<<<<

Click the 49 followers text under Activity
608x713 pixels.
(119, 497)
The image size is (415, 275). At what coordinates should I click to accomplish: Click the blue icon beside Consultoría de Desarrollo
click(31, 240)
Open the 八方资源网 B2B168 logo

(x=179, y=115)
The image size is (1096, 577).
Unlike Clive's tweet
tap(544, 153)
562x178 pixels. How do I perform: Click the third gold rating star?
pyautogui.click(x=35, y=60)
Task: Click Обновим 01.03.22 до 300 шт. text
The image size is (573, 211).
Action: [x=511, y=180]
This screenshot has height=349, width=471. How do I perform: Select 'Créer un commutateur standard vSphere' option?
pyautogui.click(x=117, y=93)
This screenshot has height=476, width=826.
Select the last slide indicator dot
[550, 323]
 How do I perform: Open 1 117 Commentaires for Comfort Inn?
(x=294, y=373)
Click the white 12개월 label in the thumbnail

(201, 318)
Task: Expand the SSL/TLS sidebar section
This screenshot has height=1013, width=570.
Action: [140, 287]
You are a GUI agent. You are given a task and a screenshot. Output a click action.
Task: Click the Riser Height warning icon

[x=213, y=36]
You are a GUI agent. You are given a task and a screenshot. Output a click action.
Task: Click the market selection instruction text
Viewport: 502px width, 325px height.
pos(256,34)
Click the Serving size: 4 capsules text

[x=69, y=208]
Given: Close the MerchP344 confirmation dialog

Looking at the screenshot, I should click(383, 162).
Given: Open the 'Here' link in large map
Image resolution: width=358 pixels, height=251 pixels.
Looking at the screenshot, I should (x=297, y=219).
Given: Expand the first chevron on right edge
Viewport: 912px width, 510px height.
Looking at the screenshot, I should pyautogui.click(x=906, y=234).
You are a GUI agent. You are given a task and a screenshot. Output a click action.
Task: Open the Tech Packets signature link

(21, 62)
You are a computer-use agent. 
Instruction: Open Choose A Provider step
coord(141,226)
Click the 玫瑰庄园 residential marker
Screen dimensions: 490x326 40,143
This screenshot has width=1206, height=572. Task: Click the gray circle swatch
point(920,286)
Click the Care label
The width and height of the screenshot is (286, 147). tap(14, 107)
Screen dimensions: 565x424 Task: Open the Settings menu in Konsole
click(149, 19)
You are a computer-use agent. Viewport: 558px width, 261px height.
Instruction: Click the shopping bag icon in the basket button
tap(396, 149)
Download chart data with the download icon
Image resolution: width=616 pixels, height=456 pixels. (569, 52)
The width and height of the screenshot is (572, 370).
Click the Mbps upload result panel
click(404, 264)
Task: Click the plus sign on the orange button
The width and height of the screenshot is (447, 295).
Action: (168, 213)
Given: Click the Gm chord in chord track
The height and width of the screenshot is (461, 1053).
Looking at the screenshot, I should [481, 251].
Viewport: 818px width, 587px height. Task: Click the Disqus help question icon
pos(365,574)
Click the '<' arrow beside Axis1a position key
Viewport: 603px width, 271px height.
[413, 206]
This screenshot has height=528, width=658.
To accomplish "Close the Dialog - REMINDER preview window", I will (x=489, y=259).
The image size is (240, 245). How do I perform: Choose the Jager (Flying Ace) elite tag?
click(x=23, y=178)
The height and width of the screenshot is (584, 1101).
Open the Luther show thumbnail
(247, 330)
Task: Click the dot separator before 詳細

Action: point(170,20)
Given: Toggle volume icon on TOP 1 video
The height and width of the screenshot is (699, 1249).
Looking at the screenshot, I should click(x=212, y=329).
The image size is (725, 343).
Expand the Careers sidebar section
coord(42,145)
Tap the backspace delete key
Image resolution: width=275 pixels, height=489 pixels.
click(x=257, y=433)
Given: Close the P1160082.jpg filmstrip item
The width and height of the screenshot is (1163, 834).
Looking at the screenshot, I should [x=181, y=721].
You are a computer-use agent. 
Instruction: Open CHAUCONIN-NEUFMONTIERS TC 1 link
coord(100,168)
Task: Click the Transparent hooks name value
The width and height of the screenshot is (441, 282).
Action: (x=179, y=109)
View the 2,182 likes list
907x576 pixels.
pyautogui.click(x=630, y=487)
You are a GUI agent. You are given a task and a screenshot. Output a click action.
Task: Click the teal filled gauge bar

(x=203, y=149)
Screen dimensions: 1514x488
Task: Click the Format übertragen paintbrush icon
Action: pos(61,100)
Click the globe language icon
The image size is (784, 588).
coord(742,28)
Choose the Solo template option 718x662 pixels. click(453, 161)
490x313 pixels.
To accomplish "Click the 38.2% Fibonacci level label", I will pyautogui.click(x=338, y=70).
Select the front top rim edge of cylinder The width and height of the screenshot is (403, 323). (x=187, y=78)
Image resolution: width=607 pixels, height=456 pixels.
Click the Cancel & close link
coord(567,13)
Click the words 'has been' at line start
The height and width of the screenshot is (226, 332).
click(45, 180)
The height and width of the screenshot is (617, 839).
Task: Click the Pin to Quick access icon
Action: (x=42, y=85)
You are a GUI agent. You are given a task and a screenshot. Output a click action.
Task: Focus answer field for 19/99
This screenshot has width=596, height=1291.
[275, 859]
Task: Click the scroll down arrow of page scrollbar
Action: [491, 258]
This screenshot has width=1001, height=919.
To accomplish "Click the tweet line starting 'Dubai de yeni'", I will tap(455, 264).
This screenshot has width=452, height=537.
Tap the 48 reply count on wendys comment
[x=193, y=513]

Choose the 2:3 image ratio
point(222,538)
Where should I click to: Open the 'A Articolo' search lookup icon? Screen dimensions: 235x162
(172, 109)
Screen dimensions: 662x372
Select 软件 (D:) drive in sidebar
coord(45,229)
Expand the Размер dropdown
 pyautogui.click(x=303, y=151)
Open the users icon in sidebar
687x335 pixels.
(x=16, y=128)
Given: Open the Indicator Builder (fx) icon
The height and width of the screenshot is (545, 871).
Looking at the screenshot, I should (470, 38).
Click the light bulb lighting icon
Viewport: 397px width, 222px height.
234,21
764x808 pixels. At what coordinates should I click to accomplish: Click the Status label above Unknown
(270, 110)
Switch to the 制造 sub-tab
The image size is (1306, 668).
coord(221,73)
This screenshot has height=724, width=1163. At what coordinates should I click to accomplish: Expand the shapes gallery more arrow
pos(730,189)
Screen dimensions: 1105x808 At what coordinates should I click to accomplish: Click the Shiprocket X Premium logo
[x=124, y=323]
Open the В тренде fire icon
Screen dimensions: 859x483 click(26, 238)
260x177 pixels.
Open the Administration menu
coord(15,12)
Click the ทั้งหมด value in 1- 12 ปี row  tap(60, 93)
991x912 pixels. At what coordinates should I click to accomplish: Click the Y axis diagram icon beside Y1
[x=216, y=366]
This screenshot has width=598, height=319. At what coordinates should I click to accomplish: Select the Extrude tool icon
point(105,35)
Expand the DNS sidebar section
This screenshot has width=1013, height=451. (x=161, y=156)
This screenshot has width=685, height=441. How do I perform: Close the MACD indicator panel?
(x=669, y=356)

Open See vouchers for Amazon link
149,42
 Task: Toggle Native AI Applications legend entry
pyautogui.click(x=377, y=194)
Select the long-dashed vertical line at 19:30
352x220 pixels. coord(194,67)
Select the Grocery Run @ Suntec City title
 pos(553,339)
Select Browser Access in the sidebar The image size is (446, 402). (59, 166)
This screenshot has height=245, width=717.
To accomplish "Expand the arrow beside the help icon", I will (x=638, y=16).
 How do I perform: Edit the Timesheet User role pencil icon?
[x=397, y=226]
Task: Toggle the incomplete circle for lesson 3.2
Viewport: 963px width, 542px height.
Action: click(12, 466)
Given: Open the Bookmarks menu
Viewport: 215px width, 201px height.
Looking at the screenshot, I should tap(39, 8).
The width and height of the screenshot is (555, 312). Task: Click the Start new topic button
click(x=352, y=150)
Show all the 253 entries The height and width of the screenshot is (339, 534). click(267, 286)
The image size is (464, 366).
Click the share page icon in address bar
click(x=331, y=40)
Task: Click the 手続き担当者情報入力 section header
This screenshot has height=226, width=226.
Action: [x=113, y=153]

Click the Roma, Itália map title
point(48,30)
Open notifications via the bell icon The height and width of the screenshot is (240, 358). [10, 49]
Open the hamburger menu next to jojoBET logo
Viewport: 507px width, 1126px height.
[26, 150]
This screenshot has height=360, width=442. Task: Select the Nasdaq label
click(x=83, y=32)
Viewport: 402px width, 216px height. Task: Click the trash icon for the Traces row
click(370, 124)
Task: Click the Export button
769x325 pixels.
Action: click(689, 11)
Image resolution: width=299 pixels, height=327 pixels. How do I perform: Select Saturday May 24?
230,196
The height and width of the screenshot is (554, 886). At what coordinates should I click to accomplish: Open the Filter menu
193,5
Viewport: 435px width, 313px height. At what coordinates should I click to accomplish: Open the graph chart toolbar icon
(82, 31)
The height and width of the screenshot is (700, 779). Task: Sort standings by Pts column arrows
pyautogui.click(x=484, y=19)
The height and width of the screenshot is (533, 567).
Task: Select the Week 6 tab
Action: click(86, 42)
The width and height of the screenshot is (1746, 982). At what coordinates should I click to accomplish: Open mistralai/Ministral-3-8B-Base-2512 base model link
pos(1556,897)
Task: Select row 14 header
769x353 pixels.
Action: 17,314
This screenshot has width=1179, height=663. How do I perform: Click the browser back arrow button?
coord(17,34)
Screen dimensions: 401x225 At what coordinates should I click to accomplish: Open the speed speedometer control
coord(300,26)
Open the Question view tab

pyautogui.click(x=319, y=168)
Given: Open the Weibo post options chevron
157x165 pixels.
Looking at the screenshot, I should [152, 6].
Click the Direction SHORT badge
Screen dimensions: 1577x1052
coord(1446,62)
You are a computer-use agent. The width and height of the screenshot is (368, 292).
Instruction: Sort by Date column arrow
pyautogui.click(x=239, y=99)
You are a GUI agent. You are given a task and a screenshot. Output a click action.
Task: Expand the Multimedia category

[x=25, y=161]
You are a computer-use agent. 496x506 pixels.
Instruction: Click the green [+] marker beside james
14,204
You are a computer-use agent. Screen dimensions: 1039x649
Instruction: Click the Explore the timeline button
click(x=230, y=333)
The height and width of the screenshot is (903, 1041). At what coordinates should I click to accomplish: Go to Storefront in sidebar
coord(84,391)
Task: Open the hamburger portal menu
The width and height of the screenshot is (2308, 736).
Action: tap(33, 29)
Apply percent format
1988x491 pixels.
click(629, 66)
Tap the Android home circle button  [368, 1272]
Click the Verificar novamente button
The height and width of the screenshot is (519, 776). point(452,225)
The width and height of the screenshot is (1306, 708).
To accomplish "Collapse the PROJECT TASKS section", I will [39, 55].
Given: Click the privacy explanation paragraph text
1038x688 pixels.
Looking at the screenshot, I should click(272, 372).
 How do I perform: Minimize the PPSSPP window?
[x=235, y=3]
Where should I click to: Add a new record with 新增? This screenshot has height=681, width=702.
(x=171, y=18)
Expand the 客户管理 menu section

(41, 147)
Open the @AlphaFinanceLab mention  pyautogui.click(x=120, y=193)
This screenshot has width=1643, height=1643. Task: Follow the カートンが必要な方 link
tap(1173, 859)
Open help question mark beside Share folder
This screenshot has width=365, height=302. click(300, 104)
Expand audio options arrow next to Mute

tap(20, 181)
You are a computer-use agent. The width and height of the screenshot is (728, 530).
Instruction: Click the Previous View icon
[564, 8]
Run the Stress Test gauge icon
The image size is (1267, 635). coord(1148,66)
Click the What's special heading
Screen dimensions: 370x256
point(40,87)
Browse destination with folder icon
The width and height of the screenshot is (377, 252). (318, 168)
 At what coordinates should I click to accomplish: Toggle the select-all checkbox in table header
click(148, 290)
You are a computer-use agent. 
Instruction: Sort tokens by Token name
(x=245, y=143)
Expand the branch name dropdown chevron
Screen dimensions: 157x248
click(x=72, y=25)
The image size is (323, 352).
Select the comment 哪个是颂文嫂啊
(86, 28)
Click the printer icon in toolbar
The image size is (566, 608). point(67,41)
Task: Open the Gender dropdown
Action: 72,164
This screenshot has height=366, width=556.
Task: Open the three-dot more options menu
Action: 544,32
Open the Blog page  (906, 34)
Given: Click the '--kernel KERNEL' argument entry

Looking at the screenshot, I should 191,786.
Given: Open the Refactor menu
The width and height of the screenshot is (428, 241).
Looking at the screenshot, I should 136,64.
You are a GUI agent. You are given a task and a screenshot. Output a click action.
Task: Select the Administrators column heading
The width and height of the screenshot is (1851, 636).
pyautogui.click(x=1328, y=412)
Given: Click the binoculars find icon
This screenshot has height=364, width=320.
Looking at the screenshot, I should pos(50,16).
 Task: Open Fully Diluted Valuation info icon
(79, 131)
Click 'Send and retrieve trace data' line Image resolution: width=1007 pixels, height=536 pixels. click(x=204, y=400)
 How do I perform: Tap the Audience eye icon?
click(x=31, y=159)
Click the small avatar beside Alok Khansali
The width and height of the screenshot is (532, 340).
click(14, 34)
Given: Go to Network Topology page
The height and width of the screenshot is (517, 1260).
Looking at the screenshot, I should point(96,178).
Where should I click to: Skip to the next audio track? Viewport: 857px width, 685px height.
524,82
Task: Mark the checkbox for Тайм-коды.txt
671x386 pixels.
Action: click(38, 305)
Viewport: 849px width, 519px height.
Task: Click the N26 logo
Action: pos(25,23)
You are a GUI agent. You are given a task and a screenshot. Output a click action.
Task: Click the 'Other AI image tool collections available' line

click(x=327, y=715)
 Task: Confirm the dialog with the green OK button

>>>>

▶ _TASK TO CARRY OUT_
Copy out, exactly and alone, the lines of the entries above between the ones holding "Given: Expand the first chevron on right edge" and "You are a computer-use agent. Viewport: 558px", inclusive.

▶ _ANSWER TO THE EXERCISE_
Given: Expand the first chevron on right edge
Viewport: 912px width, 510px height.
Looking at the screenshot, I should pyautogui.click(x=906, y=234).
You are a GUI agent. You are given a task and a screenshot. Output a click action.
Task: Open the Tech Packets signature link

(21, 62)
You are a computer-use agent. 
Instruction: Open Choose A Provider step
coord(141,226)
Click the 玫瑰庄园 residential marker
Screen dimensions: 490x326 40,143
This screenshot has width=1206, height=572. Task: Click the gray circle swatch
point(920,286)
Click the Care label
The width and height of the screenshot is (286, 147). tap(14, 107)
Screen dimensions: 565x424 Task: Open the Settings menu in Konsole
click(149, 19)
You are a computer-use agent. Viewport: 558px width, 261px height.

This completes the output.